It’s also helped clear up why some patients with delayed puberty have no sense of smell, said Dr. Lawrence C. Layman, chief of the MCG Section of Reproductive Endocrinology, Infertility and Genetics.
The WRD11 gene interacts with a transcription factor that appears to be involved in development of gonadotropin releasing hormones that enable sexual maturation as well as olfactory neurons in the brain, according to a study published in The American Journal of Human Genetics and funded by the National Institutes of Health. A genetic mutation can diminish or eliminate this important interaction, impairing puberty and the sense of smell.
This was first found in a patient with Kallmann syndrome – delayed puberty coupled with the inability to smell. Next, a variety of WRD11mutations were identified in five other patients with delayed puberty, some of whom also had no sense of smell.
The findings provide insight into normal puberty as well as rare situations in which children don’t sexually mature. “Even something that causes a rare disease can have an extremely important function in normal physiology,” Layman said. A longer-term goal is finding better therapies for delayed puberty and perhaps alternative birth control methods.
Girls normally develop breasts by age 13 and menstruate by 15. Boys’ testicles generally develop by age 14. Sex hormones can be prescribed to prompt puberty when it is delayed but more complex and expensive therapy is required to enable fertility. The therapy can lead to multiple births and related problems such as prematurity.
Layman, who receives blood samples of children and young adults with delayed puberty from across the globe, said the misplacement of portions of two chromosomes in the Kallmann patient worked like a global positioning system to help narrow down the gene search.
The patient had pieces of chromosome 10 on chromosome 12 and vice versa; such recombinations are fairly common and not necessarily bad. But knowing that a recombination can disrupt a gene’s function, the researchers analyzed a handful of genes in the immediate vicinity of the break before finding WRD11.
They still have to determine whether the chromosomal swapping had anything to do with the gene dysfunction in this case but the five other patients who had WRD11 mutations did not have the translocation. “Either way, it helped point us in the right direction,” said Layman, a corresponding author on the study along with lead author Dr. Hyung-Goo Kim, molecular geneticist in Layman’s lab.
“Performing genetic analysis in rare individuals harboring balanced chromosomal locations opens an important portal in the hunt for disease genes,” noted Kim, who established the Developmental Gene Discovery Project at MCG to identify genes involved in a wide variety of human genetic disorders.

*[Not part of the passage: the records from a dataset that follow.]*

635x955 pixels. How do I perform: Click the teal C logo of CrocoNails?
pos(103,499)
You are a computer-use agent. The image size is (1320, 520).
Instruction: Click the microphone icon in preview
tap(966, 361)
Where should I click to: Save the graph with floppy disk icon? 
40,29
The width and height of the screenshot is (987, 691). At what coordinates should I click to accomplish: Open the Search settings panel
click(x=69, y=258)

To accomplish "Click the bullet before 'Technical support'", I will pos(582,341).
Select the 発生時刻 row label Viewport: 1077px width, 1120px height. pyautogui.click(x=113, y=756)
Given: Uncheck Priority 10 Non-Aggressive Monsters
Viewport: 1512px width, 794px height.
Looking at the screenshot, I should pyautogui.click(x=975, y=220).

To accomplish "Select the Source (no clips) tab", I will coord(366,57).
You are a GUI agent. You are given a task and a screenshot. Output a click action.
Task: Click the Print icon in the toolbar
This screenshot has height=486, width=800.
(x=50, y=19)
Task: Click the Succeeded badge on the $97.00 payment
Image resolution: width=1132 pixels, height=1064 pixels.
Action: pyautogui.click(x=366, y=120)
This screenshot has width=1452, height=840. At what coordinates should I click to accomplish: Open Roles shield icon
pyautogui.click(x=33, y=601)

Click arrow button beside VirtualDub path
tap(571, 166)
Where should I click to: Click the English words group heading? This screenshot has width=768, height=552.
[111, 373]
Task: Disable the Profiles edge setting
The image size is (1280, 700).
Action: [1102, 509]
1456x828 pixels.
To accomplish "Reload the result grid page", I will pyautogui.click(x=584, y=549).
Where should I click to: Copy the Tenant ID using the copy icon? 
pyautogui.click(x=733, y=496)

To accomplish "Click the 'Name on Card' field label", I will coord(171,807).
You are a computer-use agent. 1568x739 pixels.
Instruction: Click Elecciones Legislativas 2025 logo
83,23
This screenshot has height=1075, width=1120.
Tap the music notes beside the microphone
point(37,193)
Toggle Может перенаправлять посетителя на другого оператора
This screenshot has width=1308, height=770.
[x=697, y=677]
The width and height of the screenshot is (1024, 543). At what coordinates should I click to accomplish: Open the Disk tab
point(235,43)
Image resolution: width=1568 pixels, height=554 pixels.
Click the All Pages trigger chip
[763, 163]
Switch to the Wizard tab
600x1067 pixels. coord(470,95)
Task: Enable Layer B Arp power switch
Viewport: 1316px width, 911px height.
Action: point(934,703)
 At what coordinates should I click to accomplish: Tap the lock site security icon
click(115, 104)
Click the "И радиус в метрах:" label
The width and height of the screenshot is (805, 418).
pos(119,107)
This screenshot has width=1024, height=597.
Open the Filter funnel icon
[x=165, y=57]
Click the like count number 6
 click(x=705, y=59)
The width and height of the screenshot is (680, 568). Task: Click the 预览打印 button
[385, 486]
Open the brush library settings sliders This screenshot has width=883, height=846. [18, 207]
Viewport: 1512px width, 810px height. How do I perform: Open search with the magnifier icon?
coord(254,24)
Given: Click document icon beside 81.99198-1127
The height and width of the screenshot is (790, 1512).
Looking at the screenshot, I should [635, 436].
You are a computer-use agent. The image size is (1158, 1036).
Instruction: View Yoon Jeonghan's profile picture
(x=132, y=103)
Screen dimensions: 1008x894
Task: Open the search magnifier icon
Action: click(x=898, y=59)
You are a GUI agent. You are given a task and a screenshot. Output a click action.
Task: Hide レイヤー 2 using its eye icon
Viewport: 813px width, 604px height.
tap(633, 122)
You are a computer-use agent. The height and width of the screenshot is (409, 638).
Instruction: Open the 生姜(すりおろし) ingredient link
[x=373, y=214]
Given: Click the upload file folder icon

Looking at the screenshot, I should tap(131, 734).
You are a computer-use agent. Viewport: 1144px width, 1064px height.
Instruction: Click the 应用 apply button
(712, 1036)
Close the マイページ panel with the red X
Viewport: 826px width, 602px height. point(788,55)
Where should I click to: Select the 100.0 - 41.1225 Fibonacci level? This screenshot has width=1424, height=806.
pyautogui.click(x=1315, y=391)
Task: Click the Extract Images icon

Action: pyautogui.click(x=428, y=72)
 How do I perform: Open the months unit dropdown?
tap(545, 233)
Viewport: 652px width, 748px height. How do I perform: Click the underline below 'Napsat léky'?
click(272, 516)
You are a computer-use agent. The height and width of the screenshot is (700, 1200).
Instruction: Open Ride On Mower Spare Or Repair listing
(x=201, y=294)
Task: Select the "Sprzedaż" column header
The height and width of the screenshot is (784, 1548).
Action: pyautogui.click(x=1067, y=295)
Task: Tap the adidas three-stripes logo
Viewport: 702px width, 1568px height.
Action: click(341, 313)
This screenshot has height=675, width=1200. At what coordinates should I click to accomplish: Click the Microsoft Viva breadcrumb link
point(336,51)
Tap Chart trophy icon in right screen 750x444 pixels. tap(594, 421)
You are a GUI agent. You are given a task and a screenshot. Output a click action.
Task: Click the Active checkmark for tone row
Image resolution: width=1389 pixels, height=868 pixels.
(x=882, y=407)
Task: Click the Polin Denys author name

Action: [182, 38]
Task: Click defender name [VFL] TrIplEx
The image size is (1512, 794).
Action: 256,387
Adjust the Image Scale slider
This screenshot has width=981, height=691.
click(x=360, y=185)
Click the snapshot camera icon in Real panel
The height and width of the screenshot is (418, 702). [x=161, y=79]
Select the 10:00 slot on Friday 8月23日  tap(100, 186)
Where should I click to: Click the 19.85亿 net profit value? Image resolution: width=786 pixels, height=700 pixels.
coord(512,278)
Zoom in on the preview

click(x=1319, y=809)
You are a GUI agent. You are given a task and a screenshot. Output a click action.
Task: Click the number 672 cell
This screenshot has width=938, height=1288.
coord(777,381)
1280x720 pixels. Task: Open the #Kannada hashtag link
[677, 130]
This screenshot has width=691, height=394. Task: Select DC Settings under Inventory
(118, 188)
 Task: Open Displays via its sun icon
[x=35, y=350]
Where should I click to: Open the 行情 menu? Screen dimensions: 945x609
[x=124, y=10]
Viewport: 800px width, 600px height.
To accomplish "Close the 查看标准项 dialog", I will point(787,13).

Layman recently received a $1.5 million grant from the NIH’s Eunice Kennedy Shriver National Institute of Child Health and Human Development to learn more about how several of these puberty genes work.
The scientists will be looking further at WRD11, but also CHD7, a gene Kim and Layman identified in 2008, as well as the NELF gene, for fundamentals such as function and frequency. They will also look at more patients and their families to see if they have the same or different genetic variations.
“We have to know, for example, if they are transcription factors, which we think both CHD7 and NELF are. This means that they go into the cell nucleus and turn on expression of other genes,” Layman said. “We also have to know what they bind to. It may be that some of these genes work in the same pathway.”
Counting WRD11, there are now at least 17 known puberty genes and evidence suggests multiple genetic mutations are involved in some patients. Layman suspects that plenty of those genes are still unknown.